正文 —
◇ ◇ ◇ ◇ ◇ ◇ ◇

高性能量化金融算子库。Rust 实现 + Python 绑定 (PyO3)。

提供因子量化交易中常用的滚动窗口高效计算。

性能

基于 Alpha 101 基准,4000 只股票 × 261 个交易日(每个因子 1,044,000 个数据点):

实现 因子数 数据加载 计算 总耗时 加速比
pandas 75 31.2s 2,643s 2,675s (44min)
polars_ta 81 0.3s 58s 58s 46×
alpha-lib 101 0.3s 3.6s 3.9s 729×

逐因子耗时与正确性差异详见各 example 子目录。

安装

pip install py-alpha-lib-private

使用

上下文设置

通过 alpha.set_ctx() 控制计算行为:

  • groups — 数据数组中的标的数量。每个 group 独立并行处理。cc_rank 等截面算子需要设置。

  • start — 计算起始下标(默认 0)。

  • end — 计算结束下标(默认 len(data))。在迭代回测等只需算一段数据的场景下使用。

  • flags — 位标志:

    • FLAG_SKIP_NAN (1):滚动窗口中跳过 NaN。

◇ ◇ ◇ ◇ ◇ ◇ ◇

任务清单 —
a) 列出正文中通过 alpha.set_ctx() 可设置的全部参数名称。
b) 将正文中自“pip install py-alpha-lib-private”起至“end — 计算结束下标(默认 len(data))。在迭代回测等只需算一段数据的场景下使用。”止(首尾均包括在内)的内容逐字照录。

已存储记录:
◇ ◇ ◇ ◇ ◇ ◇ ◇

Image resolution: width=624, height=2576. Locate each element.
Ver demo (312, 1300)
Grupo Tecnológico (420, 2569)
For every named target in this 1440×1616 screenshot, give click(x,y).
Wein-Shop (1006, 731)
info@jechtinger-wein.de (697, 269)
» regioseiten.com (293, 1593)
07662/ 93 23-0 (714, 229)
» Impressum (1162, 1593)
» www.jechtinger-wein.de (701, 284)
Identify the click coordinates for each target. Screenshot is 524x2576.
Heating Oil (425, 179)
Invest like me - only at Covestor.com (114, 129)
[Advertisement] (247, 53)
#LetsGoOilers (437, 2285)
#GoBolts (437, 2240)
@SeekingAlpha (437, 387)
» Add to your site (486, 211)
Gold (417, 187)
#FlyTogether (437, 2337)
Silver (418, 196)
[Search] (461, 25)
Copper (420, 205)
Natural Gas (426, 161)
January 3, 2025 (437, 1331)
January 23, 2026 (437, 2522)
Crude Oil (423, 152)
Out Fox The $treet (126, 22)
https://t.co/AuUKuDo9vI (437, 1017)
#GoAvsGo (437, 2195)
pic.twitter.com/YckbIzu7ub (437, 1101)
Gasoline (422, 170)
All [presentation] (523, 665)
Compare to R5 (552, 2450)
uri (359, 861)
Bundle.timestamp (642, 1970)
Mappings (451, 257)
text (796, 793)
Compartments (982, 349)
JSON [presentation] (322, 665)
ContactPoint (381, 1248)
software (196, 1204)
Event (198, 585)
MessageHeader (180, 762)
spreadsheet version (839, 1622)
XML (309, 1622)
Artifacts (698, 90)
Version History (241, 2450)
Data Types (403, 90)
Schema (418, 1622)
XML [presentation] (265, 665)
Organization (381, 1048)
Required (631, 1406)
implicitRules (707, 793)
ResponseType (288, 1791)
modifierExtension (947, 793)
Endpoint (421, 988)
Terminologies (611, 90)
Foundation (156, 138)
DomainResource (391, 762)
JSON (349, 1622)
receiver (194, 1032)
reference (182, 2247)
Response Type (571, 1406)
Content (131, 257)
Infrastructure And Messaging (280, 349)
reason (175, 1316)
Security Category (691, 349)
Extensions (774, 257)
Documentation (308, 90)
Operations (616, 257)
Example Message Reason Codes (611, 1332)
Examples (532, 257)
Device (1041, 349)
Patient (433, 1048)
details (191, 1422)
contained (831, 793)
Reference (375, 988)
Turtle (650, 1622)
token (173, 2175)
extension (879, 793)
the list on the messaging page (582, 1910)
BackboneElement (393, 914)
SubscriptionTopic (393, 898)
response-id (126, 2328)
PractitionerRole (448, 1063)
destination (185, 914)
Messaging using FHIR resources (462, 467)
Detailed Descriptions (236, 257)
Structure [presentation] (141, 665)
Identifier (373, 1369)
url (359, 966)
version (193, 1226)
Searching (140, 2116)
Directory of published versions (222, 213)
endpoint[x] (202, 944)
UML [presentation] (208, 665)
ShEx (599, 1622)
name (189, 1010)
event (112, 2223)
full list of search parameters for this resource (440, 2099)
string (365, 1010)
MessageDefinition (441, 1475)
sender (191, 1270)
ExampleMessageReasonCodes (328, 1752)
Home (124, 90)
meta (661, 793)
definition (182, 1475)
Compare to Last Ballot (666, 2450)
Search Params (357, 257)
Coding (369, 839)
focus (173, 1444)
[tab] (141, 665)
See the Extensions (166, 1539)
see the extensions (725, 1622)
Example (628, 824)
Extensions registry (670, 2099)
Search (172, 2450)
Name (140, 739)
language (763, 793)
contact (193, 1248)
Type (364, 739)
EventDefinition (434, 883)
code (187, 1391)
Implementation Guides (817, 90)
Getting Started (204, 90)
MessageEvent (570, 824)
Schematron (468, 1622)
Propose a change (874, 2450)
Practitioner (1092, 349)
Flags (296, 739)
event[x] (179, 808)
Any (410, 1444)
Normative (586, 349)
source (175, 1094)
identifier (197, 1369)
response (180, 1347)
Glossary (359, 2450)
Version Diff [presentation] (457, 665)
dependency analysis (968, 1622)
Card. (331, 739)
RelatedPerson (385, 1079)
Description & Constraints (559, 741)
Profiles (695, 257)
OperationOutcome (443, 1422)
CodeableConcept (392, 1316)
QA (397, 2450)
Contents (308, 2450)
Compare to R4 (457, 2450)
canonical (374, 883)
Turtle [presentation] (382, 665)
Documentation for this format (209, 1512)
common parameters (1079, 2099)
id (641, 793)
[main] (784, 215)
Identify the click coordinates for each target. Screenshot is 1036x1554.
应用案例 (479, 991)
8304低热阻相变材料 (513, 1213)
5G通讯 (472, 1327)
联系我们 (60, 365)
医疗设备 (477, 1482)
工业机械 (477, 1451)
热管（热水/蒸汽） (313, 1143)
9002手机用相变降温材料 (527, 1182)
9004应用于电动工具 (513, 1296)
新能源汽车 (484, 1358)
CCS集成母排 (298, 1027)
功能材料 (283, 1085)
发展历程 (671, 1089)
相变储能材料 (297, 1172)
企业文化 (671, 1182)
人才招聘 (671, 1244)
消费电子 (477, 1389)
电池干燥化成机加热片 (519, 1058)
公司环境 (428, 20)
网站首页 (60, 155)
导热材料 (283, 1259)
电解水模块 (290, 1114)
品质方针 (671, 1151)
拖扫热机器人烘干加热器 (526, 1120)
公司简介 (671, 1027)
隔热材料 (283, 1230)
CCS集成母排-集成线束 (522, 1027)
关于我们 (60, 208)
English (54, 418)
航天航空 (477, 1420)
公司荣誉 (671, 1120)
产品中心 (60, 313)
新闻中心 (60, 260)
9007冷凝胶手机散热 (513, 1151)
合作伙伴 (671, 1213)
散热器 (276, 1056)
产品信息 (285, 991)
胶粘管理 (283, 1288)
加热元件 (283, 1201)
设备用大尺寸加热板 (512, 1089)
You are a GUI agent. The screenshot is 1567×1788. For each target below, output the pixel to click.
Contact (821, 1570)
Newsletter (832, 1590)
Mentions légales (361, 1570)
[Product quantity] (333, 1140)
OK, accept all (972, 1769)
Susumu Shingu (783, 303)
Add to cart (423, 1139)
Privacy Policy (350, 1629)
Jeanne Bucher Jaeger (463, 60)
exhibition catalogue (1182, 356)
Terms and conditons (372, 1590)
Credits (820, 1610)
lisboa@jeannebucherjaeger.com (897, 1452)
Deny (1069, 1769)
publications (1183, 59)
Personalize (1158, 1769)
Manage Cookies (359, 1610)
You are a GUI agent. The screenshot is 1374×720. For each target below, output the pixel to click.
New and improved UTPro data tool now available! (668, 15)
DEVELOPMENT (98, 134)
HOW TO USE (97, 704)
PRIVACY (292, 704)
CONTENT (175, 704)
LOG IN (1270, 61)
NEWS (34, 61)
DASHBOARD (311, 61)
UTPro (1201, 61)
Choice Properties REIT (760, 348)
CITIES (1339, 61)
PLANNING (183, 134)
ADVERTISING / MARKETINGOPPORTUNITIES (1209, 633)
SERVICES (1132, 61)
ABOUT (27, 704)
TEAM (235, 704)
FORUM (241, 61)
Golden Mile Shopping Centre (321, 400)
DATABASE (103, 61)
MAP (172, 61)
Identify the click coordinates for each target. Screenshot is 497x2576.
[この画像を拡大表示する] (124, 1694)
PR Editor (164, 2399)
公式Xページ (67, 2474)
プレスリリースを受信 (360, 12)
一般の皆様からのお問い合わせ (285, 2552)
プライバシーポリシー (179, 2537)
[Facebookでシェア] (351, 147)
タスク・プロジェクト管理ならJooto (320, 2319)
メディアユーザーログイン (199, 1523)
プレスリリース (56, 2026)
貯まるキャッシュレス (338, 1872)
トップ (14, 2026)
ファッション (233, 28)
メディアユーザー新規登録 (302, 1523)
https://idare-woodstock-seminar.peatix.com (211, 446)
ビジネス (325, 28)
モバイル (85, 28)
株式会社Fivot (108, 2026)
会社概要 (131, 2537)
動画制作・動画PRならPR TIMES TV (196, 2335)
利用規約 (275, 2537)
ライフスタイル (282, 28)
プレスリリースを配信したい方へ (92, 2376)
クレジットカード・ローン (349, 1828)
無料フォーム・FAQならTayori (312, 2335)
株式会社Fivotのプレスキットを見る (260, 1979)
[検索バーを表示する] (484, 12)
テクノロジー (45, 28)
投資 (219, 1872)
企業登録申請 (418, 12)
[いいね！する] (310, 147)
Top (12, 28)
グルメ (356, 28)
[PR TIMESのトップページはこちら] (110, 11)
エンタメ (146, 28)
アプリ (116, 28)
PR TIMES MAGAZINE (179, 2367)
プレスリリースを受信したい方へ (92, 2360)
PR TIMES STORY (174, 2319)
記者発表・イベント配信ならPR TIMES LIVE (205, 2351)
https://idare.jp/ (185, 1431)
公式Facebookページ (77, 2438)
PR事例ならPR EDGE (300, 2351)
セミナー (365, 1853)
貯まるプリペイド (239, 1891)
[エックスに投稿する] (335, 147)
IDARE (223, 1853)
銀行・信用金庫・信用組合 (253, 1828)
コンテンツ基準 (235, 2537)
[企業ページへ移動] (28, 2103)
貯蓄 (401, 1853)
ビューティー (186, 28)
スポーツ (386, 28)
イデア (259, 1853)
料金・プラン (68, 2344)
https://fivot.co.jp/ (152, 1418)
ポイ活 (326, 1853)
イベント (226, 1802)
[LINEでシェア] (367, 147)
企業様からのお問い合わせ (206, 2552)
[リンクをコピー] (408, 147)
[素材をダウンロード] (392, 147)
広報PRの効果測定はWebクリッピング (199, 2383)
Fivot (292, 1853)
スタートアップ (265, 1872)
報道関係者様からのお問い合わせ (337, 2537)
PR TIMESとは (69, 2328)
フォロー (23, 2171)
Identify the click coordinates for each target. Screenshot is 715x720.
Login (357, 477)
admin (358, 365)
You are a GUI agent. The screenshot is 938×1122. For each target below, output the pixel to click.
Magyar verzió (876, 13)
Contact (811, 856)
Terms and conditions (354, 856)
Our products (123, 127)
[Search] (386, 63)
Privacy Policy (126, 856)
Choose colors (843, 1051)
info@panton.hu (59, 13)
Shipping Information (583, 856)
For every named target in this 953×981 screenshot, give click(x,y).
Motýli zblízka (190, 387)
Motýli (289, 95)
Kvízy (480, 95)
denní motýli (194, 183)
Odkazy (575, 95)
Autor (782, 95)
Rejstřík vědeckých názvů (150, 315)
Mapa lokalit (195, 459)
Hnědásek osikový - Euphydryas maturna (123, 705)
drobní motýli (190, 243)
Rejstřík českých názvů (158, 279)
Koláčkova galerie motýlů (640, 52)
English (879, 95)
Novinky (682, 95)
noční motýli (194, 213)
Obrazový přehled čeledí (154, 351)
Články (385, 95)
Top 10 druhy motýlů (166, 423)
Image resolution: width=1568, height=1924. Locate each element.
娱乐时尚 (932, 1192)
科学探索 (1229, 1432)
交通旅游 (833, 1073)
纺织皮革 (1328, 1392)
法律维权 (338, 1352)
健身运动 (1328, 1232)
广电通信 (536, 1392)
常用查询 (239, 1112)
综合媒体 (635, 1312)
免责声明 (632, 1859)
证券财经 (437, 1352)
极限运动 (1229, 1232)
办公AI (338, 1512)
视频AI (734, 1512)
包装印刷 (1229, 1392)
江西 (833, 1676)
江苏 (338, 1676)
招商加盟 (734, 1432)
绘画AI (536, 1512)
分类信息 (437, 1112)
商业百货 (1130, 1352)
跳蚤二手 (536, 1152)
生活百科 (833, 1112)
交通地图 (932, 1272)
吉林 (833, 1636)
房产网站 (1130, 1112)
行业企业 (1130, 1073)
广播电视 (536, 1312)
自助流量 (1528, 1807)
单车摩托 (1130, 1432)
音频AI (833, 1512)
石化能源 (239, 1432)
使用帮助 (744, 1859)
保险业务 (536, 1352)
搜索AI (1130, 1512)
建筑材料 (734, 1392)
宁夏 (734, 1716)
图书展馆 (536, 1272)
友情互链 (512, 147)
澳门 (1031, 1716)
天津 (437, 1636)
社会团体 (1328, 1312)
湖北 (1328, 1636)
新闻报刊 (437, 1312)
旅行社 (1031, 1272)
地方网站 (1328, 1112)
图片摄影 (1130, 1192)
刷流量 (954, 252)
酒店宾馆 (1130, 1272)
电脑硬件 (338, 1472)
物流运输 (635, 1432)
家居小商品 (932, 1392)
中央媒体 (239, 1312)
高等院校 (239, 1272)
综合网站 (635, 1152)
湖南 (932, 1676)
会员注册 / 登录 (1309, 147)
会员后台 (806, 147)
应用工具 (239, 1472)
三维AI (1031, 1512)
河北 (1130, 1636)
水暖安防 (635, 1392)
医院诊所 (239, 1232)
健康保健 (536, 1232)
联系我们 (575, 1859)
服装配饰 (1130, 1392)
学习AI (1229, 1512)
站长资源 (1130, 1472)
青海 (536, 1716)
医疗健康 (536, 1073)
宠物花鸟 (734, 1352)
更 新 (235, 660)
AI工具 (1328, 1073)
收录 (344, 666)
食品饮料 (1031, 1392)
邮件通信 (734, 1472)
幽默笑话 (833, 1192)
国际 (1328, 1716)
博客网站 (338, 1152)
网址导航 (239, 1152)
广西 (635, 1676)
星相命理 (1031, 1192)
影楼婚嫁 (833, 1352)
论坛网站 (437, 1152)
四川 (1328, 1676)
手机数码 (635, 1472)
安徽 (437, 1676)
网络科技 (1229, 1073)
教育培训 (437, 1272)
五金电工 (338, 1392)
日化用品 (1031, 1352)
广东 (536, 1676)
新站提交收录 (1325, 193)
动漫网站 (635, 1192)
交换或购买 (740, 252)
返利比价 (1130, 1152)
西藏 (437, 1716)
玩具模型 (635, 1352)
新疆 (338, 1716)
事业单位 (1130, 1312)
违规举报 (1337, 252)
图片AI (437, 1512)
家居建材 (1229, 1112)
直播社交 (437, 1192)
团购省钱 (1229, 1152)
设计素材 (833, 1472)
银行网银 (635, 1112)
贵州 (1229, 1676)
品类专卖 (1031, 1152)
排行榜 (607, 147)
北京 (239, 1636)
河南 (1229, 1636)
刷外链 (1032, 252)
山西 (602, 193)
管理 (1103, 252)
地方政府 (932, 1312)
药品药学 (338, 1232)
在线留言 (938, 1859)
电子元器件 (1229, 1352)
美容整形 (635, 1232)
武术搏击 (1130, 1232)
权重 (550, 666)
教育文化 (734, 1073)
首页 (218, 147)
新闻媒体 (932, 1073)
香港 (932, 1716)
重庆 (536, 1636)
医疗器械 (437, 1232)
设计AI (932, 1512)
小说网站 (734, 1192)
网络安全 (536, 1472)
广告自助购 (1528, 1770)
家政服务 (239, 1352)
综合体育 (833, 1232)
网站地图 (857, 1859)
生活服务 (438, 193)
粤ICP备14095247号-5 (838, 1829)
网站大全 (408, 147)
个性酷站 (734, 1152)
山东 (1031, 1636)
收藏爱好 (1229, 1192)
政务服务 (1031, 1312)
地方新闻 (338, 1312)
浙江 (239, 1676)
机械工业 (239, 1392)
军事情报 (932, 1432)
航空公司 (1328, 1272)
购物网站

◇ ◇ ◇ ◇ ◇ ◇ ◇

参考答复 —
a) groups、start、end、flags

b)
pip install py-alpha-lib-private

使用

上下文设置

通过 alpha.set_ctx() 控制计算行为:

  • groups — 数据数组中的标的数量。每个 group 独立并行处理。cc_rank 等截面算子需要设置。

  • start — 计算起始下标(默认 0)。

  • end — 计算结束下标(默认 len(data))。在迭代回测等只需算一段数据的场景下使用。